Puffery is an art form in America

 


Puffery is an art form in the United States. This is for two reasons in particular: (1) it is a civilization of immigrants and their descendants who like to think they control not only their own destiny but their own identity, and (2) Americans are hypermobile, continually reintroducing themselves to others, often succumbing to the temptation to re-create their past in the process. Opportunities to touch up a self-portrait arise every time Americans move, as one in five do every year, and half do every five years. “For much of his life,” memoirist Cyra McFadden wrote of her itinerant father, rodeo announcer Cy Taillon, “he was engaged in the game of inventing himself—adding to what was true and what was desirable, stirring counter-clockwise and serving up the mix.”


Obviously, deception about the self (and lots of other things) is not limited to Americans, or to our era.

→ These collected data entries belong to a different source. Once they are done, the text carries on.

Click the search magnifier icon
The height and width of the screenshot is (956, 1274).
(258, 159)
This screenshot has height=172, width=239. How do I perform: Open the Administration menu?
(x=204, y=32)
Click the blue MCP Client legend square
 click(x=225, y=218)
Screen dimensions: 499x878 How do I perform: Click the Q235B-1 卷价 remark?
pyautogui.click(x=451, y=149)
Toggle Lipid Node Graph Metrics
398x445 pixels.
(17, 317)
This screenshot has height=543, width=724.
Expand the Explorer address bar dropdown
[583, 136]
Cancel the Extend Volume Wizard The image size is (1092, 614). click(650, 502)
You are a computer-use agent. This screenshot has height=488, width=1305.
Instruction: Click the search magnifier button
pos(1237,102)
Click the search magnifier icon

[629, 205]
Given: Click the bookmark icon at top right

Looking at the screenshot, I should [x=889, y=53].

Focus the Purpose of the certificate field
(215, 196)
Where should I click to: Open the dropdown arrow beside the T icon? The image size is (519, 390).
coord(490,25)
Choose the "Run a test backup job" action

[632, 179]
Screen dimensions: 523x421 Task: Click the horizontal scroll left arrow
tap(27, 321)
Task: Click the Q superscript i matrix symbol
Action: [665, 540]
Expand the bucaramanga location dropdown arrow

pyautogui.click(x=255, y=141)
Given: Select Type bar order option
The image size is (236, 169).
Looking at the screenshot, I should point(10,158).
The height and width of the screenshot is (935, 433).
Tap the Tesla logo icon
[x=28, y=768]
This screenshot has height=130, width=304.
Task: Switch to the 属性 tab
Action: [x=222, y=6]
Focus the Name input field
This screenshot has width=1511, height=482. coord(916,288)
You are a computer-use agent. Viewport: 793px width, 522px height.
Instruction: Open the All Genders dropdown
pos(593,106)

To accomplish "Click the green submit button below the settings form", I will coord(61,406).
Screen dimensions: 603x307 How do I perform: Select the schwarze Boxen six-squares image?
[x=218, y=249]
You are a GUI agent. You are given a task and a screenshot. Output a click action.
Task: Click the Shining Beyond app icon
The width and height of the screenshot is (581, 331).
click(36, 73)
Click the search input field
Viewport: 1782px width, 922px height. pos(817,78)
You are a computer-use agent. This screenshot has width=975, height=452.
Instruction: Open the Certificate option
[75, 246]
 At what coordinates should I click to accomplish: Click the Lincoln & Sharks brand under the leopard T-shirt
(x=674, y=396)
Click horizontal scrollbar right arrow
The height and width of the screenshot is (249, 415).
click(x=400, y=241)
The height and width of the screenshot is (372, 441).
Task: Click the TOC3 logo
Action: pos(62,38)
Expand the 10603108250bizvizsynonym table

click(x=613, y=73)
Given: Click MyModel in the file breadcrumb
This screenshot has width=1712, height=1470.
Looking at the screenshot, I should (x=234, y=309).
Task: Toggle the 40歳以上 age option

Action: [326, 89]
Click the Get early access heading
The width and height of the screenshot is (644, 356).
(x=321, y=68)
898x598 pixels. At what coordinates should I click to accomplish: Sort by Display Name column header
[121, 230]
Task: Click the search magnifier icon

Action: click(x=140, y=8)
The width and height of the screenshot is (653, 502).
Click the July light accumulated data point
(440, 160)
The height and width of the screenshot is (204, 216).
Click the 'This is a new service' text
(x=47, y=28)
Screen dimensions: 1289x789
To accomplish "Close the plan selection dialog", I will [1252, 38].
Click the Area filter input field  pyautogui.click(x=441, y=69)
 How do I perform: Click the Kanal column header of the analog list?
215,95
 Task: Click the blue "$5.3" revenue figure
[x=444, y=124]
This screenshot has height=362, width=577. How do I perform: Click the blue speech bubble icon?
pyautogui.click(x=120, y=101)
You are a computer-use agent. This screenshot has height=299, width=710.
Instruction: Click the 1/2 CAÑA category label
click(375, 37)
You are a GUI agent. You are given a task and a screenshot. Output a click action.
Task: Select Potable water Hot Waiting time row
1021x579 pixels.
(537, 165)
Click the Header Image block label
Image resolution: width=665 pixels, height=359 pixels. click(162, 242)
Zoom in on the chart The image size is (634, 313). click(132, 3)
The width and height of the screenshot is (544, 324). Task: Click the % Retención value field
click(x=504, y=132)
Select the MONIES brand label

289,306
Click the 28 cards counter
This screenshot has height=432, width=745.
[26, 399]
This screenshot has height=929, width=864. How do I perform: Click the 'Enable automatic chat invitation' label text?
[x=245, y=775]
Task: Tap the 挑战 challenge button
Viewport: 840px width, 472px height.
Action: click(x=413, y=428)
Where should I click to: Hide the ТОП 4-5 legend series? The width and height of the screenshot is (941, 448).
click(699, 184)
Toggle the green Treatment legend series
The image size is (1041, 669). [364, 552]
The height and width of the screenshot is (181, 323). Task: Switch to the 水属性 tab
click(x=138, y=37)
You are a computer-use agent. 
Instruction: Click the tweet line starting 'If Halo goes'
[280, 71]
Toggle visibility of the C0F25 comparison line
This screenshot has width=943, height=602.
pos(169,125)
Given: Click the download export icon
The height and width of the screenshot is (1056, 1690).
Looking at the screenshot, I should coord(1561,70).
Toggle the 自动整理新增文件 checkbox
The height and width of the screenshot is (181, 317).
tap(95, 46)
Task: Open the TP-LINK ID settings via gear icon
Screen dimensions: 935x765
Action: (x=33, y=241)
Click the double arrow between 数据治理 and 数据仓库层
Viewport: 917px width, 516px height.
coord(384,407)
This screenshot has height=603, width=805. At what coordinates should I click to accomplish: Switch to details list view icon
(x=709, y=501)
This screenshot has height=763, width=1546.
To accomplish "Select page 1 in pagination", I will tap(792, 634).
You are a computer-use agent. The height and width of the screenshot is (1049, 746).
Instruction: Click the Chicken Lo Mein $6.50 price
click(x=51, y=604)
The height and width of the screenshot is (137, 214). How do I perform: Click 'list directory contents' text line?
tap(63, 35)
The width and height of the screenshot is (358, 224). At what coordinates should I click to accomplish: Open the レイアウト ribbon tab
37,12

The wish to seem better than real is eternal and universal. Jacob, after all, wanted to be more like Esau. Odysseus made up a new identity for himself whenever an opportunity arose. The context of American life makes it easier to engage in this type of flimflam, however. It could hardly be otherwise in a country populated primarily by immigrants and their descendants. Excepting those who were already here and the ones brought in chains, America was settled by those shaking off Old World restrictions. Along with their previous lives, they left behind anyone who had known them in that life. Those who arrived in this country were in a position to wipe the slate clean. They felt free—duty-bound even—to re-create themselves, shedding inconvenient facts along the way like a snake molting old skin. Here Albert Einstein, a cold husband and indifferent father in Europe, could reintroduce himself as a warm humanitarian after arriving alone in New York. Occidental Petroleum founder Armand Hammer made up a personal past doing relief work with starving peasants and initiating business projects in Russia. Meg Greenfield’s father successfully transformed himself from a first-generation son of Russian immigrants who grew up in a Philadelphia slum to something resembling a well-bred English gentleman. In her book Washington, Greenfield observed that “at least since Yankee Doodle tried his scam, Americans have been engaged in the business of personally reinventing themselves—enthusiastically, with varying degrees of fraudulence (or ingenuity, if you prefer), and often to perfectly good purpose.”


Their penchant for mythmaking, and receptivity to each other’s tall tales, doesn’t make Americans less moral than those they left behind, simply more opportunistic. If no one around you knows your actual history, why be candid about it? Who was going to blow your cover? From the moment when immigrants Americanized their names at a port of entry, or had this done for them, how could it not occur to them that this was a whole new ball game. Gorodetsky a little hard to pronounce? How about Gordon? Shakishavili a bit of a mouthful? Try Shaw. If names could be changed that easily, what else might be changed as well? Age? Occupation? Family origins? America was a land of unlimited possibilities, in many senses of the word.